In questo documento – Dignitatis humanae – però è ricordato che l’uso della libertà umana deve essere educato, perché la civiltà moderna conosce e adopera tanti mezzi subdoli e sofisticati, per privare l’uso di una sana libertà: «Questo Concilio Vaticano esorta tutti, ma soprattutto coloro che sono impegnati in compiti educativi, ad adoperarsi per formare esseri umani i quali, nel pieno riconoscimento dell’ordine morale, sappiano obbedire alla legittima autorità e siano amanti della genuina libertà, esseri umani cioè che siano capaci di emettere giudizi personali nella luce della verità, di svolgere le proprie attività con senso di responsabilità, e che si impegnino a perseguire tutto ciò che è vero e buono, generosamente disposti a collaborare a tale scopo con gli altri» (DH 8).

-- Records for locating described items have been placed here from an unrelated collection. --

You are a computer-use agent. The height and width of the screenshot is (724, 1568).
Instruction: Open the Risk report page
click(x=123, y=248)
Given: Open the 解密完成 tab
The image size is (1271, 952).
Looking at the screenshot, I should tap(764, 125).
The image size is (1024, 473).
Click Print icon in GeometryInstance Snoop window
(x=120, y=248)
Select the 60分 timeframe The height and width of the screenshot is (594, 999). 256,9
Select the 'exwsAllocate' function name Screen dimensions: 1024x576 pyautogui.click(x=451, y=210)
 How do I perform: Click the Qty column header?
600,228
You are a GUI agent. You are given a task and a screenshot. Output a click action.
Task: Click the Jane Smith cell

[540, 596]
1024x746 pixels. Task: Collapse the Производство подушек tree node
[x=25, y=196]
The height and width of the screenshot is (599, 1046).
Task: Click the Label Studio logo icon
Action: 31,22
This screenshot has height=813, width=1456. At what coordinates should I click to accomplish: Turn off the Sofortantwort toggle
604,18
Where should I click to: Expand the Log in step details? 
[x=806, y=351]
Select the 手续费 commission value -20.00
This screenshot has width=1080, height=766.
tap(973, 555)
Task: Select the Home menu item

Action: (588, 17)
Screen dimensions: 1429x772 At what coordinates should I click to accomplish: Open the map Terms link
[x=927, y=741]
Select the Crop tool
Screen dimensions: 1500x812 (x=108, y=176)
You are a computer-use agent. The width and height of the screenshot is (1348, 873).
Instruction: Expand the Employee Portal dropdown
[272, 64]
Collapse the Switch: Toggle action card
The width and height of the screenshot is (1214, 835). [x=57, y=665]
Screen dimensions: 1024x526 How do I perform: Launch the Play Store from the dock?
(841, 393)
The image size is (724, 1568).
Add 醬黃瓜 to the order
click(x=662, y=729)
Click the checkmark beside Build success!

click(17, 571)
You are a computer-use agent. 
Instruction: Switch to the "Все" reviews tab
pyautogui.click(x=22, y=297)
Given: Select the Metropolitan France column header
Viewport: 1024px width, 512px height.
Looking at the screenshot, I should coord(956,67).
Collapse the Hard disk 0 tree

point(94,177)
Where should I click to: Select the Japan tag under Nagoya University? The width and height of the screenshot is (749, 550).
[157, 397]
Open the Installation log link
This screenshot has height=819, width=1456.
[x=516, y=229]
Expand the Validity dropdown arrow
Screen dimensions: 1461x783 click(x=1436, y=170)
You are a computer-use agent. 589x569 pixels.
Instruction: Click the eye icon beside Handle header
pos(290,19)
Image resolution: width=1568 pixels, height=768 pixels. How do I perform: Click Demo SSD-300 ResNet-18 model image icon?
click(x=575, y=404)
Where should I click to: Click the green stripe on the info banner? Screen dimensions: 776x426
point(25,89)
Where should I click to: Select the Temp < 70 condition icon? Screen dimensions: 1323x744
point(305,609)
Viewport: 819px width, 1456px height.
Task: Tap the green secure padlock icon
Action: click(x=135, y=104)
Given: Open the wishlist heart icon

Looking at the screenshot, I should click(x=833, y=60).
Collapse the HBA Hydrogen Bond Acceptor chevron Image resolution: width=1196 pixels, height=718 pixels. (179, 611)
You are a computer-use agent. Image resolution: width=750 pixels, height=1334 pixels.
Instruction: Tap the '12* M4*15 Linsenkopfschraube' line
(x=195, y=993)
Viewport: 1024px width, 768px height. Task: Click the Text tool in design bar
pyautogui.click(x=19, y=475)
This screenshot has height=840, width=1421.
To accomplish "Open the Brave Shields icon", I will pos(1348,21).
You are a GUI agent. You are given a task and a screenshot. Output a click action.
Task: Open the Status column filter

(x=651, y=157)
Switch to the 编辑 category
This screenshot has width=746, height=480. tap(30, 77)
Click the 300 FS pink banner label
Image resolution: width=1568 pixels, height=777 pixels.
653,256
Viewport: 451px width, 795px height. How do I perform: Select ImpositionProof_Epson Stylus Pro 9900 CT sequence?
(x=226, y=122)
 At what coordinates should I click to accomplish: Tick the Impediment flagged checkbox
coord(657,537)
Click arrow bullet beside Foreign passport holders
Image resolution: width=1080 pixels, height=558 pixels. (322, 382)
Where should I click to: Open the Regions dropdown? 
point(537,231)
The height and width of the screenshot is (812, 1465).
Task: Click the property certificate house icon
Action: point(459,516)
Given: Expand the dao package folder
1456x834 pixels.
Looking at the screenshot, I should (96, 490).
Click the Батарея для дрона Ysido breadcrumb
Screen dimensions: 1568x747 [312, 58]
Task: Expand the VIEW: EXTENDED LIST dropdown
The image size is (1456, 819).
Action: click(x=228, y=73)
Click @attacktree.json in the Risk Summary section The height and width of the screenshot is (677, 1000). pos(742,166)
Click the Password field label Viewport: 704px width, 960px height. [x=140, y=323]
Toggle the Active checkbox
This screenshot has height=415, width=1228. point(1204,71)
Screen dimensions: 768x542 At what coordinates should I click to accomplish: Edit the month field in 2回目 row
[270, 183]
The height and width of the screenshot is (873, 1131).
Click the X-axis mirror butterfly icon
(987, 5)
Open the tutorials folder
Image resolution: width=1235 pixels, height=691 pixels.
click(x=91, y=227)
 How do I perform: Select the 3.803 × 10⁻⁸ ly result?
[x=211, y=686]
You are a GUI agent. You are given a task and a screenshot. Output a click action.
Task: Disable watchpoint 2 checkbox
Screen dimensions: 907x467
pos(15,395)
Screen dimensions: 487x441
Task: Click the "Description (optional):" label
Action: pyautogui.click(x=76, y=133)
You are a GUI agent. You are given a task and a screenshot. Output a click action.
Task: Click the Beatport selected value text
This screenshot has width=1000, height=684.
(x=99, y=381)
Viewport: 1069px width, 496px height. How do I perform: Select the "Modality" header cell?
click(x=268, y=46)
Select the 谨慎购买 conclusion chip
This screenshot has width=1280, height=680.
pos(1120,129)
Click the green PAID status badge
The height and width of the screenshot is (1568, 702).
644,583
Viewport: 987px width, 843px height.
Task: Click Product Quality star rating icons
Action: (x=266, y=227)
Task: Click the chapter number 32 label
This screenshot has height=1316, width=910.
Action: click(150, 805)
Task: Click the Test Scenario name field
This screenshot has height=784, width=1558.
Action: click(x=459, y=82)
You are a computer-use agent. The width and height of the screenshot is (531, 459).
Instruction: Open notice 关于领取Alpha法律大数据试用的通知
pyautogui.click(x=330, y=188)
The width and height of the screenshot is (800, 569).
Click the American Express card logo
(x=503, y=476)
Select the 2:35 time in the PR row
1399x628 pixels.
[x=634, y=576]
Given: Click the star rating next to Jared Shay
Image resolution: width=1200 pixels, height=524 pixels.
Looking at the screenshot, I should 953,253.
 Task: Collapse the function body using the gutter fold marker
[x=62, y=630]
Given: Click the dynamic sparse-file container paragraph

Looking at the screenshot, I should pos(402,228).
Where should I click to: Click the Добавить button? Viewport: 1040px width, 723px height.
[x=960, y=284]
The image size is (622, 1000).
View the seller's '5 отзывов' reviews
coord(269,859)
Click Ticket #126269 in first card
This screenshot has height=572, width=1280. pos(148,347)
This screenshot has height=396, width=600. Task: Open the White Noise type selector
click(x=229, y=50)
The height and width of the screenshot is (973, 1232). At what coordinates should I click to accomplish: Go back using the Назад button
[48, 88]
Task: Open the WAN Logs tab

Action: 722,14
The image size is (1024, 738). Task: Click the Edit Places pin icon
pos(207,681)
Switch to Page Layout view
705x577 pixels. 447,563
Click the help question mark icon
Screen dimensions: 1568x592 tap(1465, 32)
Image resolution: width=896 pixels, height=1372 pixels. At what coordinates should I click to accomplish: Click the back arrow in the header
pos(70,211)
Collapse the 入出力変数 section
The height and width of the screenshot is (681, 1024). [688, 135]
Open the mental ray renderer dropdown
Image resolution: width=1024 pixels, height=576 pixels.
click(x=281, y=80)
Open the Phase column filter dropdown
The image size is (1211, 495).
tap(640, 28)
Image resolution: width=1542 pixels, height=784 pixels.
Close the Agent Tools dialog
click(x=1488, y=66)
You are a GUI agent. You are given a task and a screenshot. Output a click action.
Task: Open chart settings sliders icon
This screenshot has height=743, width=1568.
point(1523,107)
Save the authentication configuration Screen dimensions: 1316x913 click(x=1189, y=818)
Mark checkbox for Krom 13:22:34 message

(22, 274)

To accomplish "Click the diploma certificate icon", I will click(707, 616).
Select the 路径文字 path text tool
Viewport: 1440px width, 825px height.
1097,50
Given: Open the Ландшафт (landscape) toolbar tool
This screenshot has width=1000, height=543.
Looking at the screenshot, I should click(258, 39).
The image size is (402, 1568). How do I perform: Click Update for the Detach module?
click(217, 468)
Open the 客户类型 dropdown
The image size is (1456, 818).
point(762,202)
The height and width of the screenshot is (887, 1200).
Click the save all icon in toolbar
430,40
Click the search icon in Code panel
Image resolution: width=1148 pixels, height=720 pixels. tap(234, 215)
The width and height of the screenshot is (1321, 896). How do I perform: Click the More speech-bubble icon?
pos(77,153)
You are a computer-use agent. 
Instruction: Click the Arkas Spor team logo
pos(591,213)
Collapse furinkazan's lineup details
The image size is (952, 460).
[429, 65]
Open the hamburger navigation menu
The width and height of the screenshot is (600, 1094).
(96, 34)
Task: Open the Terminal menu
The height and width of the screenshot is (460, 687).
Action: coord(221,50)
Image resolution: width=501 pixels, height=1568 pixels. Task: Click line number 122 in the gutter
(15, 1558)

Il Concilio infine, ispirandosi all’insegnamento di s. Paolo (cf. Rm 8,19ss), ricorda che la liberazione profonda e definitiva dell’uomo con tutto il creato avverrà alla fine dei tempi, nell’era escatologica, quando il Signore creerà cieli nuovi e una terra nuova, rendendo i credenti partecipi della sua gloria divina: «Sappiamo, però, dalla rivelazione che Dio prepara una nuova abitazione e una terra nuova, in cui abita la giustizia, e la cui felicità sazierà sovrabbondantemente tutti i desideri di pace che salgono nel cuore degli uomini. Allora, vinta la morte, i figli di Dio saranno risuscitati in Cristo, e ciò che fu seminato nella debolezza e corruzione rivestirà l’incorruzione; e restando la carità con i suoi frutti, sarà liberata dalla schiavitù della vanità tutta quella realtà, che Dio ha creato appunto per l’uomo» (GS 39).

Nella liturgia della Chiesa secondo il rito romano la libertà umana e la liberazione dal male formano un tema importante della preghiera ufficiale comunitaria. Il celebre “Preconio pasquale” della veglia di Pasqua canta la liberazione del popolo di Dio dalla schiavitù, riattualizzando in prospettiva cristiana i prodigi del primo esodo degli ebrei, per cui con la morte e risurrezione di Gesù i figli della Chiesa sono riscattati dalla schiavitù del peccato e consacrati all’amore del Padre: «Questa è la vera Pasqua, in cui è ucciso il vero Agnello, che con il suo sangue consacra le case dei fedeli. Questa è la notte in cui hai liberato i figli di Israele, nostri padri, dalla schiavitù dell’Egitto e li hai fatti passare illesi attraverso il Mar Rosso. Questa è la notte in cui hai vinto le tenebre del peccato con lo splendore della colonna di fuoco. Questa è la notte che salva su tutta la terra i credenti nel Cristo dall’oscurità del peccato e dalla corruzione del mondo, li consacra all’amore del Padre e li unisce nella comunione dei santi. Questa è la notte in cui Cristo, spezzando i vincoli della morte, risorge vincitore dal sepolcro. O immensità del tuo amore per noi! O inestimabile segno di bontà: per riscattare lo schiavo, hai sacrificato il tuo Figlio! » (v. Messale Romano).

Nella preghiera liturgica dei “riti di comunione” che commenta l’ultima domanda del “Padre nostro”, implora la grazia della liberazione da ogni male, per sperimentare la libertà dal peccato: «Liberaci, o Signore, da tutti i mali, concedi la pace ai nostri giorni e con l’aiuto della tua misericordia vivremo sempre liberi dal peccato».

Il Breviario continuamente nei “tempi forti” e nel “tempo ordinario” ci invita a pregare per il dono della libertà in tutte le sue dimensioni: naturale, sociale, religiosa, soprannaturale, per essere liberati dalla schiavitù del peccato, del male, dei condizionamenti culturali del mondo. Evidentemente la richiesta più frequente ha per oggetto la liberazione dall’influsso venefico del Maligno e dalle catene dei vizi e delle colpe morali. Nelle orazioni liturgiche alcune volte il Padre è presentato come fonte e origine dell’autentica libertà e perciò è invocato come il liberatore dal male e dal peccato: «Accogli con bontà, o Signore, la preghiera mattutina della Chiesa e illumina con il tuo amore le profondità del nostro spirito, perché siano liberi dalle suggestioni del male coloro che hai chiamati allo splendore della tua luce». «Salga a te, Dio misericordioso, la voce della tua Chiesa e fa’ che il tuo popolo, libero dalla schiavitù del peccato, ti serva con amore e viva sicuro nella tua protezione» (III,711.994).